● **Document text**
Free market system may have variety of competitive market systems depending on the product life cycle and competitive situation in a product market (industry). Perfect competition, oligopoly, duopoly, and monopoly are some of the types.
In a perfectly competitiive market, there are numerous buyers and sellers and none of them will have sizeable market share. Entry and exit of buyers and sellers is free. In a perfectly competitive market, prices and quantities always move toward the equilibrium point.
Velasquez wrote, perfectly competitive free market achieves or satisfies three moral criteria: Justice, Utility and Rights.
Capitalist criterion of justice: Benefits and burdens are distributed justly when a person receives in return at least the value of the contribution he or she made to an enterprise. Fairness is getting paid fully, in return for what one contributes. It is this form of justice (capitalist criterion of justice) that is achieved in perfectly free competitive markets.

● **Data lines**
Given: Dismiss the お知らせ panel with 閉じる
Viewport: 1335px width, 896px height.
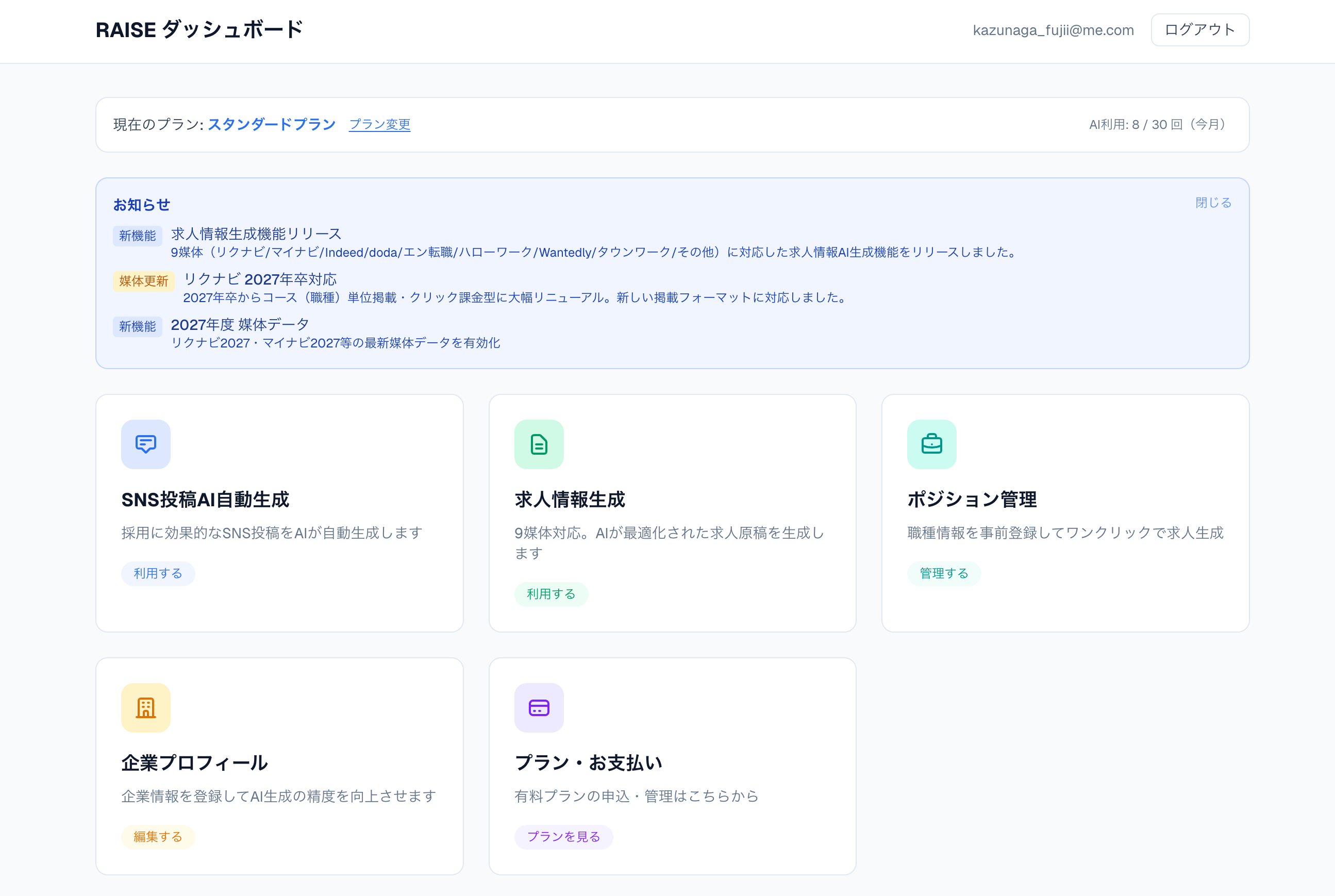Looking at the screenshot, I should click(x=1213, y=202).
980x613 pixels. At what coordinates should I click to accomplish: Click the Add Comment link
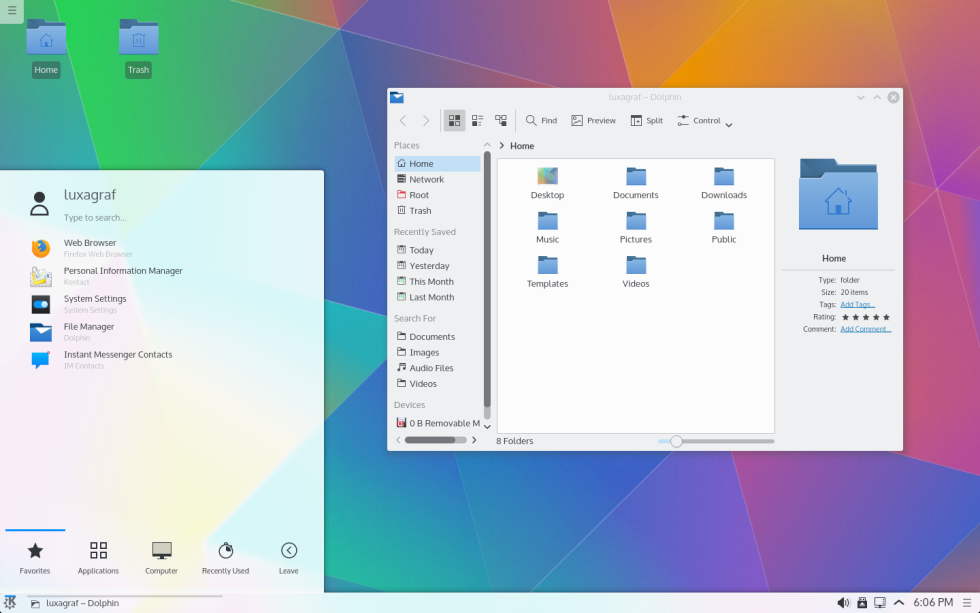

● **List of tasks**
**a)** According to the text on competitive markets, which three moral criteria does a perfectly competitive free market satisfy?
**b)** Write a continuation of the text on competitive markets, starting right after its final sentence.
The material shown here comes from a source separate from the text on competitive markets.

● **Replies**
**a)** Justice, utility, and rights.

**b)**
Unregulated monopoly markets can fall short of the three values - capitalist justice, economic efficiency, and respect for negative rights that perfect competitive markets achieve.
Oligopoly also can result in shortfall of the three values: capitalist justice, economic efficiency, and respect for negative rights that perfect competitive markets achieve. In oligopoly markets price-fixing, manipulation of supply, exclusive dealing arrangements, tying arrangements, retail price maintenance arrangements, price discrimination are identified as unethical practices.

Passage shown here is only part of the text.